More than half of U.S. adults have six or more password-protected accounts online, a recent Consumer Reports survey shows. Who can remember all those passwords?

You try by keeping them short and sweet: your pet’s name and “123.” You use the same one for multiple accounts. And you keep them in your wallet for easy access.

You’re not alone. In CR’s survey, conducted in October by the Consumer Reports National Research Center, 32 percent of respondents used a personal reference in their passwords, almost 20 percent used the same password for more than five accounts, and 23 percent kept a written list of passwords in an insecure place.

Trouble is, such practices leave you, and your accounts, vulnerable to hackers.

Your chances of having a password stolen on a given day are probably slim, but the risk is real and growing. To understand why, you need to know how today’s hacker works. No, he doesn’t sit in a basement, attempting to sign into your account by pounding away at a keyboard until he stumbles upon your password. Most likely, he breaks into an insecure website that has many passwords on file, including yours. Then he finds out many of those passwords using highly sophisticated password-cracking software and a souped-up computer.

Here are the most important password-protection measures that experts recommend to keep hackers at bay:

Don’t use the same one twice. If a hacker obtains a password you use from one site, he’ll have access to your other accounts. To make passwords easier to remember, it’s OK to use a similar character pattern from site to site, varying part of it in a way that’s intuitive to you but not obvious to anyone else.

Make them strong. CR’s survey found that 29 percent of people who use passwords on their most sensitive accounts use one with seven or fewer characters. That’s too short. Use at least eight characters. Include an uppercase and a lowercase letter, plus a digit and a special character.

Making a password longer also helps when it’s protected by hashing, a secure storage technique that makes hackers work to convert the stolen data into usable passwords. Using a hacking-time spreadsheet developed by Robert Imhoff-Dousharm, information security officer at SanDisk, CR estimates that it typically would take a computer 21/2 hours to crack the strongest seven-character password. An eight-character password would hold up for about 10 days, and a nine-character password would last for approximately 21/2 years.

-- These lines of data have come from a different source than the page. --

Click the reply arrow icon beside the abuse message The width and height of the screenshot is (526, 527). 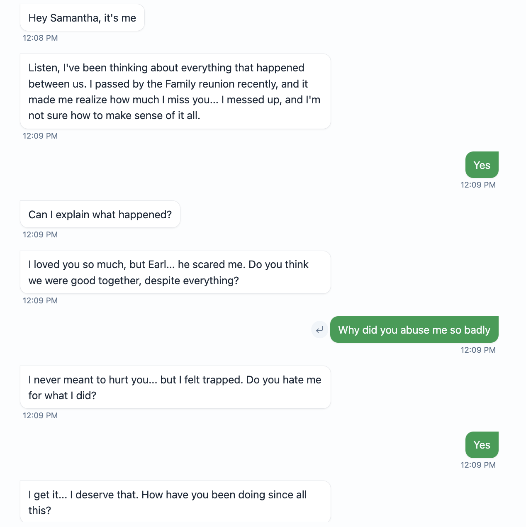(x=319, y=330)
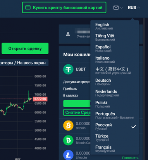The image size is (148, 160).
Task: Pick Türkçe from the language list
Action: coord(115,138)
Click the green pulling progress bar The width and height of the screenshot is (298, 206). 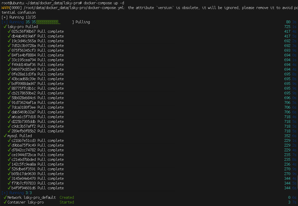pos(47,22)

Avoid the obvious. Hackers have extensive dictionaries of widely used passwords. When you’re composing a password, don’t use common words, names or facts from your life that likely are to be in such a dictionary or that someone might guess or find out (e.g. birth date, child’s name). Avoid predictable patterns, such as starting with an uppercase letter.

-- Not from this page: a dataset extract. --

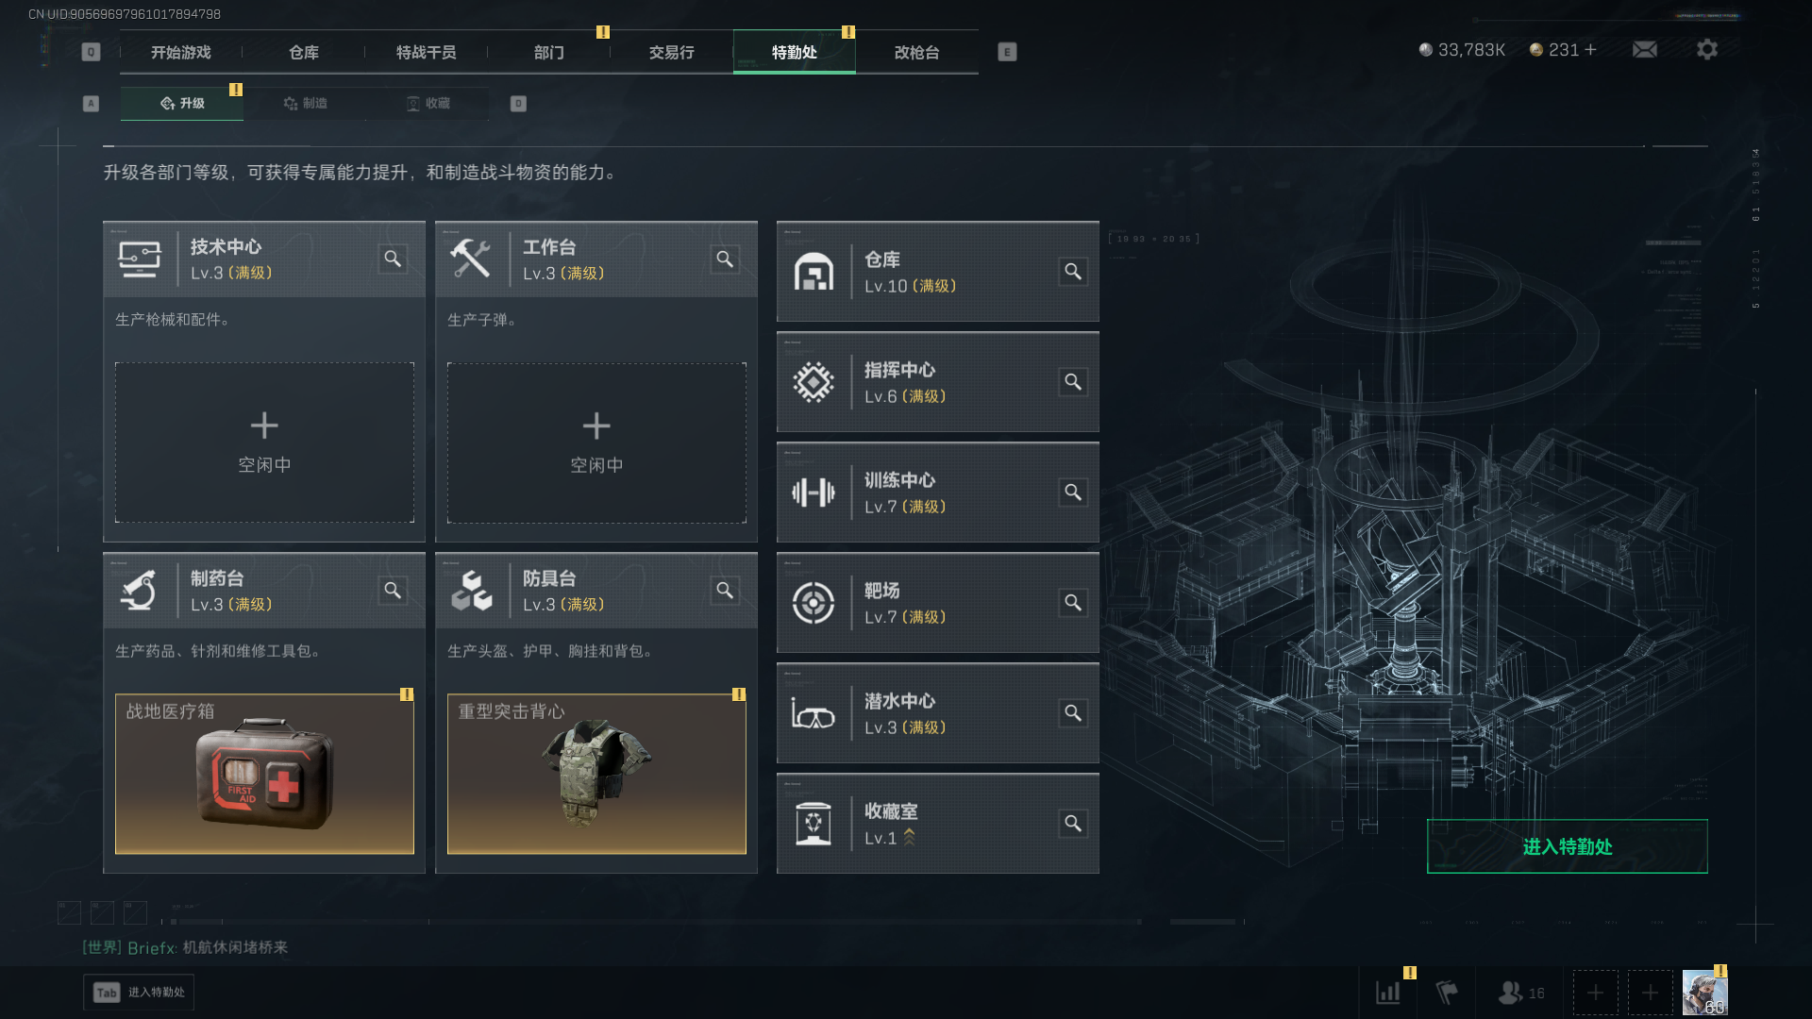Inspect 技术中心 with its magnifier icon
This screenshot has width=1812, height=1019.
click(393, 259)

Keep them safe and up-to-date. Don’t write down full passwords. But if you must, keep them under lock and key. Based on the survey results, CR projects that 34 million adults keep a list of passwords or clues in a place that might be insecure.

Experts told CR they stored their lists on an encrypted flash drive, used an online service such as LastPass (www.lastpass.com), or stored them encrypted on a computer using KeePass (www.keepass.info), a data-protection application. Hackers can be quite skilled at conning people into disclosing their passwords. Don’t give passwords to anyone over the phone, via email or through a social network.

Secure your computer and browser. Keyloggers and other malware are a real risk, especially on publicly accessible computers. Keep your operating system and major applications up-to-date. Run an effective security software suite that updates itself automatically.